## Task to carry out
Return the whole of the data exactly.

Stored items
┄┄┄┄┄┄┄┄┄┄
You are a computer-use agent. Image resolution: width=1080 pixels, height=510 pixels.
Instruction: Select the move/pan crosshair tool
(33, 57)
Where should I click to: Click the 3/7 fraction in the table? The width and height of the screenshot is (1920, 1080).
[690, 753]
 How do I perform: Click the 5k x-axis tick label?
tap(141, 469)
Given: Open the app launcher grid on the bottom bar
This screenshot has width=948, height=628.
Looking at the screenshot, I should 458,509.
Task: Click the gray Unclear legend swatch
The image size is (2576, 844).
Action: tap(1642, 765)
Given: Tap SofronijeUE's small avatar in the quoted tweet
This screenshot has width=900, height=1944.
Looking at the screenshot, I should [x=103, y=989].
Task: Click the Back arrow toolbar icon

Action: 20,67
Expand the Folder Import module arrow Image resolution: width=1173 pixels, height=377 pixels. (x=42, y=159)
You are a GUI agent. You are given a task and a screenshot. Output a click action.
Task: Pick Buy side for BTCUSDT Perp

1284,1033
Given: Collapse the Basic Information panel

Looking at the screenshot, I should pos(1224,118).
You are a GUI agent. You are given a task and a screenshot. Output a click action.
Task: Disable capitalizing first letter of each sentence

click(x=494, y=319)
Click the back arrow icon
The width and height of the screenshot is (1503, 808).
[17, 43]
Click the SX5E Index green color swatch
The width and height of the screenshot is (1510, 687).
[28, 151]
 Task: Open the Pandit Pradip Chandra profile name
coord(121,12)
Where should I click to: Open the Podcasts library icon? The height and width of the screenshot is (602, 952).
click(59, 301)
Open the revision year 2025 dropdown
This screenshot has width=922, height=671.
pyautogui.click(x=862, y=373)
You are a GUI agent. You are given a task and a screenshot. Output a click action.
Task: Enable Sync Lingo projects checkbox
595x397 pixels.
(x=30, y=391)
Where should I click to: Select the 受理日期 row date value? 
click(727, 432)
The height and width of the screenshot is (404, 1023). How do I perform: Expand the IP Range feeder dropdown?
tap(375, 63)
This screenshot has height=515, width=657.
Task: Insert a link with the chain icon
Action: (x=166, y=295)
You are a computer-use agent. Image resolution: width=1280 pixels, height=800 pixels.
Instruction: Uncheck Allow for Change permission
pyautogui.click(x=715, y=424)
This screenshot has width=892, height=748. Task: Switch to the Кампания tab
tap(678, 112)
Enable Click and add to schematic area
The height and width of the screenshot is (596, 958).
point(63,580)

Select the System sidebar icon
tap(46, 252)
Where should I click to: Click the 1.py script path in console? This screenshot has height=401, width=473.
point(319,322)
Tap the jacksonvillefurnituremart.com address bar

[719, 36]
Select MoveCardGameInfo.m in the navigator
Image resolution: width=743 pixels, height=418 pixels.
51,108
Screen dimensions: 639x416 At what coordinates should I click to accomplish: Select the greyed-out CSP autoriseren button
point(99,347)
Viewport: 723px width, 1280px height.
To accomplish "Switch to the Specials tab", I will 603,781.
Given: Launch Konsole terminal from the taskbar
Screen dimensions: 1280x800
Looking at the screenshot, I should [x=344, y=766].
┄┄┄┄┄┄┄┄┄┄
## Solution for this exercise
You are a computer-use agent. Image resolution: width=1080 pixels, height=510 pixels.
Instruction: Select the move/pan crosshair tool
(33, 57)
Where should I click to: Click the 3/7 fraction in the table? The width and height of the screenshot is (1920, 1080).
[690, 753]
 How do I perform: Click the 5k x-axis tick label?
tap(141, 469)
Given: Open the app launcher grid on the bottom bar
This screenshot has width=948, height=628.
Looking at the screenshot, I should 458,509.
Task: Click the gray Unclear legend swatch
The image size is (2576, 844).
Action: tap(1642, 765)
Given: Tap SofronijeUE's small avatar in the quoted tweet
This screenshot has width=900, height=1944.
Looking at the screenshot, I should [x=103, y=989].
Task: Click the Back arrow toolbar icon

Action: 20,67
Expand the Folder Import module arrow Image resolution: width=1173 pixels, height=377 pixels. (x=42, y=159)
You are a GUI agent. You are given a task and a screenshot. Output a click action.
Task: Pick Buy side for BTCUSDT Perp

1284,1033
Given: Collapse the Basic Information panel

Looking at the screenshot, I should pos(1224,118).
You are a GUI agent. You are given a task and a screenshot. Output a click action.
Task: Disable capitalizing first letter of each sentence

click(x=494, y=319)
Click the back arrow icon
The width and height of the screenshot is (1503, 808).
[17, 43]
Click the SX5E Index green color swatch
The width and height of the screenshot is (1510, 687).
[28, 151]
 Task: Open the Pandit Pradip Chandra profile name
coord(121,12)
Where should I click to: Open the Podcasts library icon? The height and width of the screenshot is (602, 952).
click(59, 301)
Open the revision year 2025 dropdown
This screenshot has width=922, height=671.
pyautogui.click(x=862, y=373)
You are a GUI agent. You are given a task and a screenshot. Output a click action.
Task: Enable Sync Lingo projects checkbox
595x397 pixels.
(x=30, y=391)
Where should I click to: Select the 受理日期 row date value? 
click(727, 432)
The height and width of the screenshot is (404, 1023). How do I perform: Expand the IP Range feeder dropdown?
tap(375, 63)
This screenshot has height=515, width=657.
Task: Insert a link with the chain icon
Action: (x=166, y=295)
You are a computer-use agent. Image resolution: width=1280 pixels, height=800 pixels.
Instruction: Uncheck Allow for Change permission
pyautogui.click(x=715, y=424)
This screenshot has width=892, height=748. Task: Switch to the Кампания tab
tap(678, 112)
Enable Click and add to schematic area
The height and width of the screenshot is (596, 958).
point(63,580)

Select the System sidebar icon
tap(46, 252)
Where should I click to: Click the 1.py script path in console? This screenshot has height=401, width=473.
point(319,322)
Tap the jacksonvillefurnituremart.com address bar

[719, 36]
Select MoveCardGameInfo.m in the navigator
Image resolution: width=743 pixels, height=418 pixels.
51,108
Screen dimensions: 639x416 At what coordinates should I click to accomplish: Select the greyed-out CSP autoriseren button
point(99,347)
Viewport: 723px width, 1280px height.
To accomplish "Switch to the Specials tab", I will 603,781.
Given: Launch Konsole terminal from the taskbar
Screen dimensions: 1280x800
Looking at the screenshot, I should [x=344, y=766].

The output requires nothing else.